MDwAIstScheduler: A Low-Cost, Voice-Activated Device for Hands-Free Clinical Scheduling

Diego Mardien; Frank Liu

arxiv: 2604.16352 · v1 · submitted 2026-03-17 · 💻 cs.HC

MDwAIstScheduler: A Low-Cost, Voice-Activated Device for Hands-Free Clinical Scheduling

Diego Mardien , Frank Liu This is my paper

Pith reviewed 2026-05-15 10:42 UTC · model grok-4.3

classification 💻 cs.HC

keywords voice assistantclinical schedulinghands-free deviceRaspberry PiEHR tasksphysician burnoutspeech recognition

0 comments

The pith

A belt-worn Raspberry Pi device uses cloud speech recognition and LLMs to turn spoken commands into automatic calendar events for clinicians.

A machine-rendered reading of the paper's core claim, the machinery that carries it, and where it could break.

Physicians spend nearly half their workday on administrative EHR tasks that contribute to burnout and cut time for direct patient care. The paper introduces MDwAIstScheduler, a low-cost belt-worn voice assistant hidden under a lab coat that processes natural-language scheduling requests without visible screens or wrist devices. Running on a Raspberry Pi, the system applies cloud speech recognition followed by LLM intent extraction to interpret commands and create calendar entries automatically. This setup aims to let clinicians handle follow-ups and appointments hands-free during patient encounters.

Core claim

The MDwAIstScheduler demonstrates an end-to-end pipeline on a Raspberry Pi that captures voice input, applies cloud-based speech recognition, uses an LLM to extract scheduling intent, and automatically generates the corresponding calendar event, all while remaining hidden to avoid disrupting clinician-patient eye contact.

What carries the argument

Belt-worn Raspberry Pi that integrates cloud speech recognition and LLM intent extraction to convert spoken commands into calendar actions.

If this is right

Clinicians can manage calendars by voice during encounters without breaking eye contact or using visible devices.
The hidden belt-worn design prevents the eye-contact disruptions typical of screens or wrist devices.
Low-cost hardware based on Raspberry Pi makes the system accessible for routine clinical use.
Automatic creation of events from natural speech reduces time spent on manual EHR administrative entry.

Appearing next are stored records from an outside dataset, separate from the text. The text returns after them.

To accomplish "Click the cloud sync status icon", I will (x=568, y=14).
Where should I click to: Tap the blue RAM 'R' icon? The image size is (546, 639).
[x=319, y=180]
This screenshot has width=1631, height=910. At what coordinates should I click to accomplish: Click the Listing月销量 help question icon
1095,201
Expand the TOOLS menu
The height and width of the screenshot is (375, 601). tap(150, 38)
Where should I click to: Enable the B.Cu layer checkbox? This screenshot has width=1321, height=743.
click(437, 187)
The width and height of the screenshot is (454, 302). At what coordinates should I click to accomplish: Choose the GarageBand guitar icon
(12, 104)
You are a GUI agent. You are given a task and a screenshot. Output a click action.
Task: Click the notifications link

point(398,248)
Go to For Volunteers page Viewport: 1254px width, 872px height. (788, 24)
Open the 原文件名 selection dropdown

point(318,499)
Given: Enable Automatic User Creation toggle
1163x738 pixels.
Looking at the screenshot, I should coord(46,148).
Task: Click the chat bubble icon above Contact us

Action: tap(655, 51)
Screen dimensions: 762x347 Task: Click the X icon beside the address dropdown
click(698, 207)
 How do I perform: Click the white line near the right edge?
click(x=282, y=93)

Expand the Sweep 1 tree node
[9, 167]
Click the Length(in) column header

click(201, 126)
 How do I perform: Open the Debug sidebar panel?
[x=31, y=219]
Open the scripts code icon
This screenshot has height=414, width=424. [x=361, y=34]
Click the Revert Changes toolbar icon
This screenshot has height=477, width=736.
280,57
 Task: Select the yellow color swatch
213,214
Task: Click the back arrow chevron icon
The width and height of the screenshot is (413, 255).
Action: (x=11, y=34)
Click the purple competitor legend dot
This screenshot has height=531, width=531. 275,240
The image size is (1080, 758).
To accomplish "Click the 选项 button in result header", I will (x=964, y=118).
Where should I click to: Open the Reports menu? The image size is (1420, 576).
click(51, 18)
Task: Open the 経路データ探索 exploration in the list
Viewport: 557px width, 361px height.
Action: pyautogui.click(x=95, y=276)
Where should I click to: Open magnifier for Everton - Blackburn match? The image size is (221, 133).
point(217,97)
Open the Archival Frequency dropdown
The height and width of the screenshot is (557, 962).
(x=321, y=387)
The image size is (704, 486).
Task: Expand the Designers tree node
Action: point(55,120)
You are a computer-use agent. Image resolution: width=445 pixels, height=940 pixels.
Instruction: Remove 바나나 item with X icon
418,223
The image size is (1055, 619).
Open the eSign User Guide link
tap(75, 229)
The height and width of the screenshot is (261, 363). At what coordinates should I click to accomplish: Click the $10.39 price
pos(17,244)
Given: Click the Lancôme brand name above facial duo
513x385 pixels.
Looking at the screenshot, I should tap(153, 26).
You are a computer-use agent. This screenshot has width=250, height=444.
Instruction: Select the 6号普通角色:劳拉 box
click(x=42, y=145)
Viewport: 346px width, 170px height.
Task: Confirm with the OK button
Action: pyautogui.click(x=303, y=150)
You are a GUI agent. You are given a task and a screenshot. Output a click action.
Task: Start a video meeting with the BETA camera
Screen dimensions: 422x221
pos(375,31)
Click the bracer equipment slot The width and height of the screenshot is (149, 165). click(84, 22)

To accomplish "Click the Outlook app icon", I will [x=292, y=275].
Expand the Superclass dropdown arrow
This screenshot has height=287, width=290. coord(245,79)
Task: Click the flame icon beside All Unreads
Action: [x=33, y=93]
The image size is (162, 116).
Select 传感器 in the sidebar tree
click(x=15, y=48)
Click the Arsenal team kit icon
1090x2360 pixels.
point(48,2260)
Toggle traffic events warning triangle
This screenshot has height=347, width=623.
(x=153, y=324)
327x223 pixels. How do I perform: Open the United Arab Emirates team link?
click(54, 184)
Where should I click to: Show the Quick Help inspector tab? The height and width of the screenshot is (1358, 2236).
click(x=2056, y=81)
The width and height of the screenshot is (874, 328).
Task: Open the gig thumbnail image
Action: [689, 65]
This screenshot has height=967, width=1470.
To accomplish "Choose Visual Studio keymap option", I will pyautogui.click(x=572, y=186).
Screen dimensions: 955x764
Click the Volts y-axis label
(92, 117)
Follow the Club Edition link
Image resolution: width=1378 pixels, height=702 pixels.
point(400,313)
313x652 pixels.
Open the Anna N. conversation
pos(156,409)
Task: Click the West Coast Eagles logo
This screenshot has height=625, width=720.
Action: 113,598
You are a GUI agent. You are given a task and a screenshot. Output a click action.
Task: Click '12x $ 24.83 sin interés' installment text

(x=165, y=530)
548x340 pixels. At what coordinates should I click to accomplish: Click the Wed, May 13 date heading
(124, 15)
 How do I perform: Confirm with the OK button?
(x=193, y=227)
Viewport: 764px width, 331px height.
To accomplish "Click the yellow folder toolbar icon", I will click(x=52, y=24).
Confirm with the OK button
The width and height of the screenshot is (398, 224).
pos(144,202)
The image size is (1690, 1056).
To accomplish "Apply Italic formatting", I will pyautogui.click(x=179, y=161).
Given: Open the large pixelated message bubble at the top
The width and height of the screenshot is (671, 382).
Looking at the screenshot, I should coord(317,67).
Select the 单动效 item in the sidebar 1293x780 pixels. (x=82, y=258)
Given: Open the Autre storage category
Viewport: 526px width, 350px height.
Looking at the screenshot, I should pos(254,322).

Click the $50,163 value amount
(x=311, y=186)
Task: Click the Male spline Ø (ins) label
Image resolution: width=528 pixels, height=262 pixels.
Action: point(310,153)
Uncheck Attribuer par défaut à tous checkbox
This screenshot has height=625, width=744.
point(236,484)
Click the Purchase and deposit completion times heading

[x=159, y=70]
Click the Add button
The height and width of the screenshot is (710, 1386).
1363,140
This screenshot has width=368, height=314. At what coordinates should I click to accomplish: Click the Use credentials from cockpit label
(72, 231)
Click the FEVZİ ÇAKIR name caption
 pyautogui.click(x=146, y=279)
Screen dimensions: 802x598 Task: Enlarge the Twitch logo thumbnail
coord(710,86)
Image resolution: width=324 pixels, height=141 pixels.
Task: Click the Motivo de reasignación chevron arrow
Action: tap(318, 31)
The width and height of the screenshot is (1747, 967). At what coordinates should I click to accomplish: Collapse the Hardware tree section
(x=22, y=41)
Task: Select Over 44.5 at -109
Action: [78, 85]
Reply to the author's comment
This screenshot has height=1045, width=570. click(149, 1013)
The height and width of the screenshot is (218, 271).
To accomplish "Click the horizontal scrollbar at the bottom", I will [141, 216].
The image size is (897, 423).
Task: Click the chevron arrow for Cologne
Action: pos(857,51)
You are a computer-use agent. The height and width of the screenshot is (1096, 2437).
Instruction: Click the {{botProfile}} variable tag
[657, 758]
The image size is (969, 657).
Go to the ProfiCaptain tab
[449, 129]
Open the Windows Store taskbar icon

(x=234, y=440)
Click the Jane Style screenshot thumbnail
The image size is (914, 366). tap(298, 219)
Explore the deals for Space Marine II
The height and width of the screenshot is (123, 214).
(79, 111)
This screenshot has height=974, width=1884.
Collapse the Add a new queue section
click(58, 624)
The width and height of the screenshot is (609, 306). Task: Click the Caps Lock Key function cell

Where Pith is reading between the lines

These are editorial extensions of the paper, not claims the author makes directly.

The same voice-to-calendar pipeline could be adapted for other routine clinical administrative tasks.
Real-world use would require safeguards for patient data privacy when sending speech to cloud services.
Performance testing in varied noise levels would determine whether the system maintains accuracy across different clinic settings.

Load-bearing premise

Cloud-based speech recognition and LLM intent extraction will perform reliably and accurately in noisy clinical environments without requiring visible interaction or causing errors.

What would settle it

Multiple trials in a noisy clinical simulation where the device fails to correctly interpret or schedule from spoken commands such as 'Schedule a follow-up with Mr. Smith next Tuesday at 2'.

Figures

Figures reproduced from arXiv: 2604.16352 by Diego Mardien, Frank Liu.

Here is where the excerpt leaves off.